In the financial markets, there are several different types of traders. They trade in a variety of markets and time frames.
How many Different Types of Traders in Market
Different types of traders usually trade in different markets. Here is a list of different types of traders.
Day traders trade during typical market hours and close their trades when the market closes. They avoid the possibility of overnight gaps by trading daily trading price moves only. They close flat after closing their positions at the end of the trading day. This means that stock day traders’ trades are opened after 9:30 a.m. EST and close before 4:00 p.m. EST. For all other types of day traders, this usually means that they open and close trades at their trading desk in one sitting.
Scalping traders make money by buying and selling speedily throughout the trading day, aiming for smaller-scale profits in minutes or seconds. Scalpers have an advantage in terms of speed of execution and getting in and out of trades as quickly as possible while still making a profit. Market makers trade on the shortest time frames on Level 2 quotes, which are within the bid/ask spread.

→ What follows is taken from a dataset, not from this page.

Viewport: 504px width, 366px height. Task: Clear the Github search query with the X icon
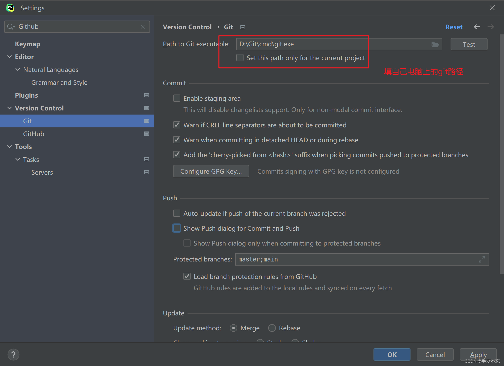[x=143, y=26]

Swing traders attempt to capture short- and medium-term movements in a chart over a period of days or weeks. They thrive in range-bound markets, where they trade price changes from lows to highs and markets that start moving in one direction for several days at a time.
Position traders: Position traders hold the position for a long time with the hopes that market prices will probably move in their favor based on the analyses of a chart or market. Months to over a year is the average time frame for which traders hold trades. Position traders are inactive traders who make a few large bets on some of their best ideas. They have a reputation for having some of the most successful traders.
Breakout traders buy whenever a price makes a new high in the time period under consideration. A breakout to a new high in price from a long price base in a trading range is usually a breakout trader’s favorite. Breakout signals over previous trendlines are the most common chart pattern signals. Traders who trade breakouts typically buy high and sell high.
Trying to enter a position throughout a trend change on a chart is known as reversal trading. Hoping for a clear shift in a current price direction where it appears to be moving in the opposite direction of the previous high or low is the first position in buying a reversal. Trading a reversal involves buying a dip in a trend that appears to have put in a low price and selling short after a chart rips higher in price but appears to have put in a high price.
Momentum traders buy rising-priced charts and sell them after they appear to have reached their peak; they also sell short a falling-priced stock and buy to cover when it appears to have reached its low. They buy and sell strengths and weaknesses. Momentum traders buy and sell short opportunities in brief up and down moves using volatility, then exit as momentum fades. Their buy shortlist is comprised of the strongest charts, while their sell shortlist is comprised of the weakest charts.
Trend followers do not forecast market direction in the future. By being on the right side of a long-term trend, trend followers use quantified trading systems with an edge to generate big wins and small losses. They will buy high and sell high, as well as sell short and buy lower. They studied how to stay long in bubbles and short in crashes by allowing winners to run and cutting losers short. Trend Followers rely on reactive technical analysis rather than predictions, opinions, or fundamentals.
They trade in the direction of the current trend. They look for long positions in bull markets and short positions in bear markets.
Options traders use long and short call and put option contracts to express their trades in a variety of ways. They can buy or sell option premium, bet on market volatility, hedge their positions, and leverage their bets with defined risk by buying or selling option premium. To profit, option traders must be correct about the time frame and magnitude of the move.
Futures traders have their own auction market where they can buy and sell futures contracts for commodities, stock indexes, and currencies for delivery at a future date (Some futures are also cash settled). Speculators use futures, which are derivatives contracts that lock in prices for future delivery, to profit from price movement. Traders can use futures to gain leverage and hedge their positions.
Algorithmic traders use quantified rules-based trading systems to execute entries, exits, and position sizing in order to gain a profitable edge based on market patterns and execution speed.
Macro traders try to profit by trading based on patterns in global economic data such as growth, unemployment, inflation, interest rate trends, international trade and payment balances, changes in world politics, government and central bank policies, international financial relationships, and large global financial systemic factors.
Forex traders are traders who buy and sell currencies on the foreign forex exchange market. With each currency pair trade, a forex trader sells one currency and buys another. If the currency they bought moves in value against the currency they sold, they profit. In the forex markets, a currency pair is a price quote for the exchange rate of two different national currencies. When an order for a currency pair is placed, 1st listed currency (base currency) is purchased, while the 2nd listed currency (the quote currency) is sold.
These all different types of traders trade in different markets, different trends, etc.